Why is this approach better than following the schedule, from a development point of view? We have had bulk read partially working for a while now. From the host point of view, reading and writing are symmetrical operations. The bulk of the code (pun definitely intended) is shared between the read and write operation. They both juggle data on the same endpoint. The only difference is the endpoint direction bit. It therefore made sense, once bulk reading was fixed for corner cases, to uses the same code to send data to the programmer. Making the programmer write that data was a matter of a couple of hours. There was no sensible reason to wait an additional two weeks before implementing this last bit.

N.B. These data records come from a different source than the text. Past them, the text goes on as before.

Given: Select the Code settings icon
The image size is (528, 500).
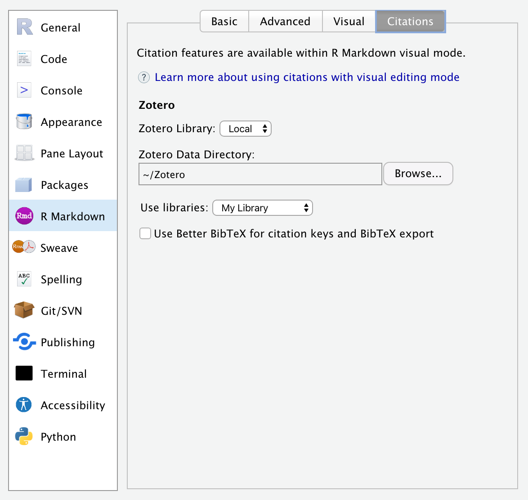Looking at the screenshot, I should coord(24,59).
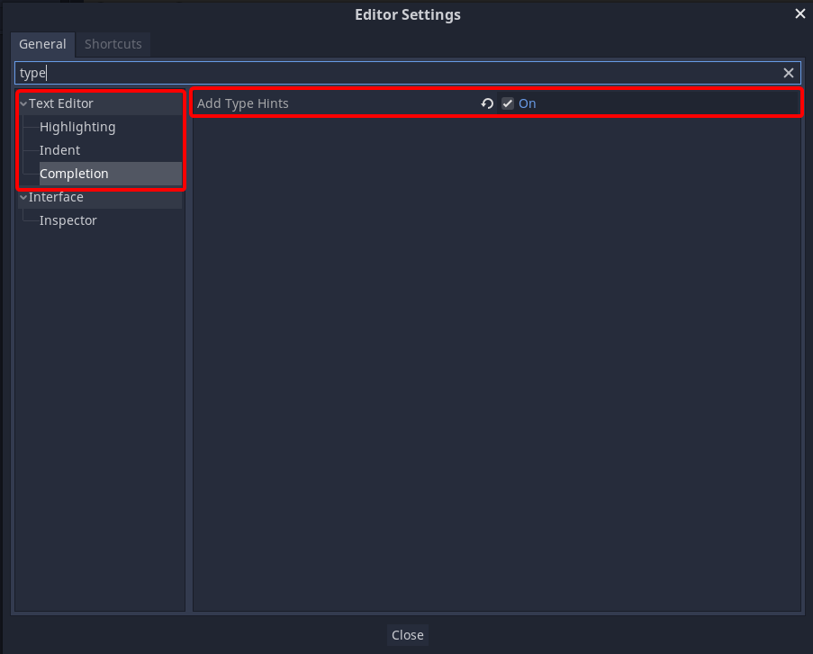
Task: Open the Highlighting settings category
Action: tap(77, 128)
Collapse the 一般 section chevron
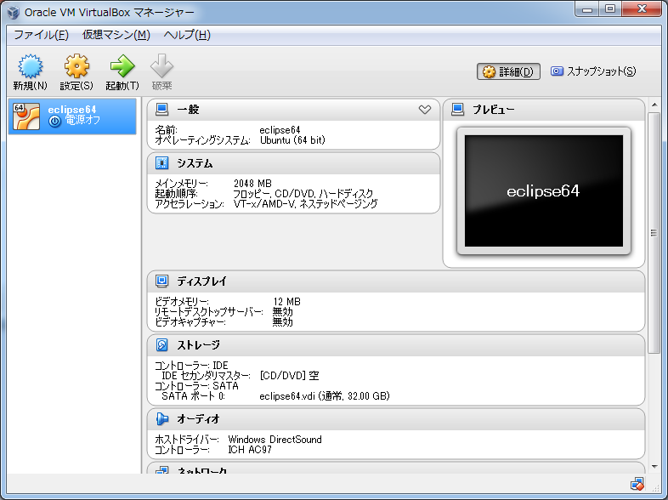This screenshot has height=500, width=668. (425, 110)
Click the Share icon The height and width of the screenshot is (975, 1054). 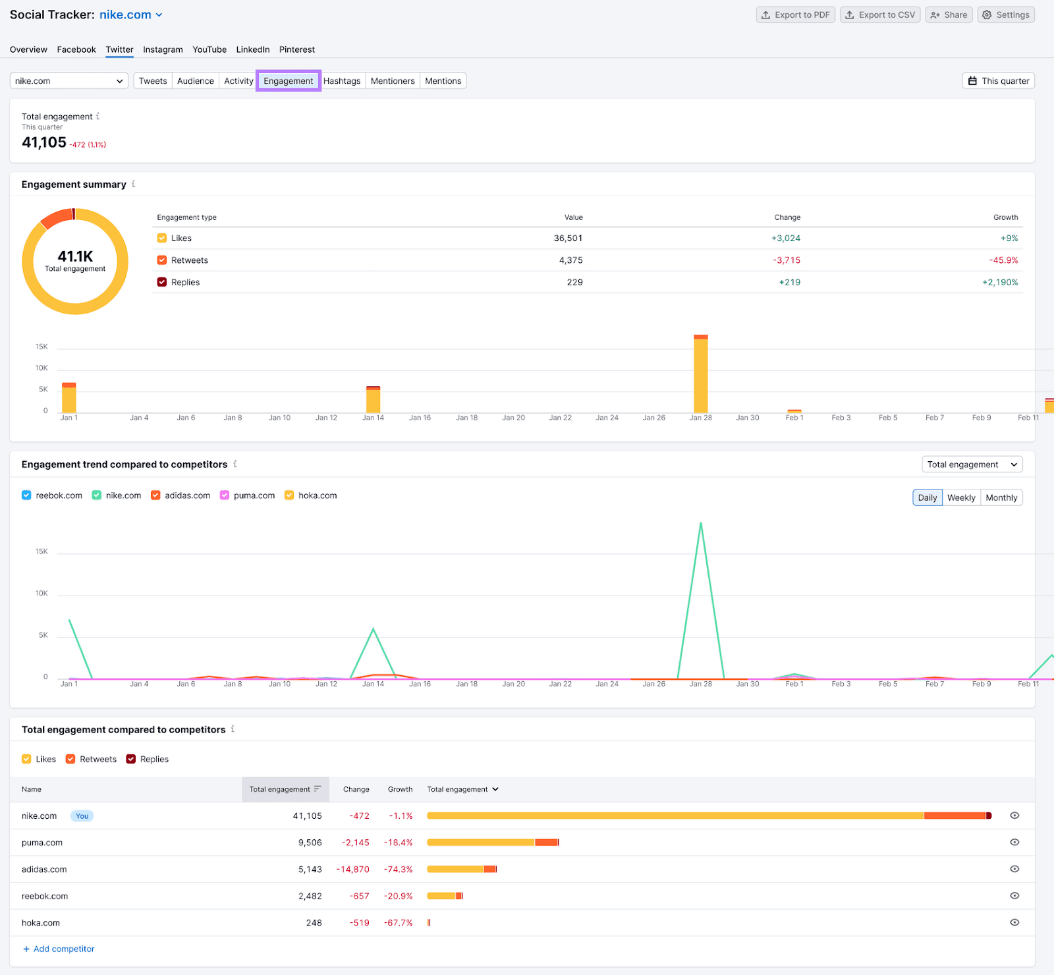[935, 14]
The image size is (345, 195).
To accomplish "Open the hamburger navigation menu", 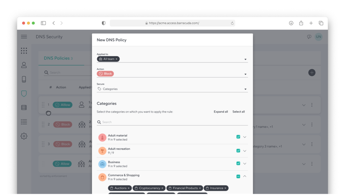I will click(x=24, y=37).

Software development work is as much about making things work, as it is about the application of programming principles with unquestionable moral authority and correctness. In this case, implementing a trivial extension reusing code fresh in my mind was the preferred approach. Not only did it save me time by not having to re-examine the situation a few weeks from now, it also allows me to have a working program/verify scenario when implementing the erase strategies. As one might imagine, this makes the problem a lot easier. Attempting to preempt and enforce a schedule before the problem is thoroughly explored, occasionally conflicts with best practices of development. With this in mind, I am neither behind, nor ahead of schedule. I am precisely where I need to be.

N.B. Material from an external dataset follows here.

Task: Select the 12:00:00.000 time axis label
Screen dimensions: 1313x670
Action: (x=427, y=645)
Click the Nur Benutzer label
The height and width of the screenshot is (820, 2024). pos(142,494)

A matter of experimentation

Most of the infrastructure and code is already in place. Bringing QiProg to completion is no longer an issue of adding functionality through code, but rather completing functionality by connecting the existing code. One issue I discovered after testing the bulk program code was a terrible race condition between read prefetching and the write loop. The prefetch logic incremented the internal address before data arrived. As a result, the new data would get written at the wrong address. Choosing the best solution to the problem is a matter of experimentation.

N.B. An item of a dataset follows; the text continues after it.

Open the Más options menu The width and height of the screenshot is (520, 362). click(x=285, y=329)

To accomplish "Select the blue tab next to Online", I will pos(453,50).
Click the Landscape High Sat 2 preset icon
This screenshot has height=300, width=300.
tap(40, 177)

The “this won’t work because of that” and “what if this” turned into a series of exhausting thought experiments. I have been bugging Peter a lot in the past few days about a series of potential issues. Through tiring thought experimentation, we eventually agreed that the best way to proceed was to abstract a lot more through the API. This is a non-exhaustive list of the decisions we’ve made in the past week:

  • set_address() is hidden from the API
  • the internal address range is not exhausted once read or written
  • read and write operations must not be interdependent, the internal read and write pointers will be distinct (as a side effect, this change also eliminates the race condition depicted above)
  • set_address() + readn() turns into read(dev, where, n)
  • All API addresses begin at 0. The programmer translates that into an absolute address
  • new API call set_chip_size()
  • new API call to explicitly erase blocks or sectors (to be defined)
  • implicit erase on write can be enabled or disabled (to be defined)
  • implicit erase will erase the sector/block right before the first byte of the sector is written
  • exposing any USB specific dependencies in the API is strictly forbidden

My focus for the remainder of this week will be to shorten this list as much as possible. Once the dependency between read and write is unshackled, I will be able to erase/program/verify my faithful SST 49LF080A. From here, it will be a matter of finalizing and implementing the last obscure bits of the specification.

The state of QiProg for flashrom

As QiProg is still being finalized, implementing it as a flashrom programmer is still a long ways ahead. I do estimate that weeks 11 and 12 will provide ample time to integrate everything into flashrom, hopefully, in time for the 0.9.8 release.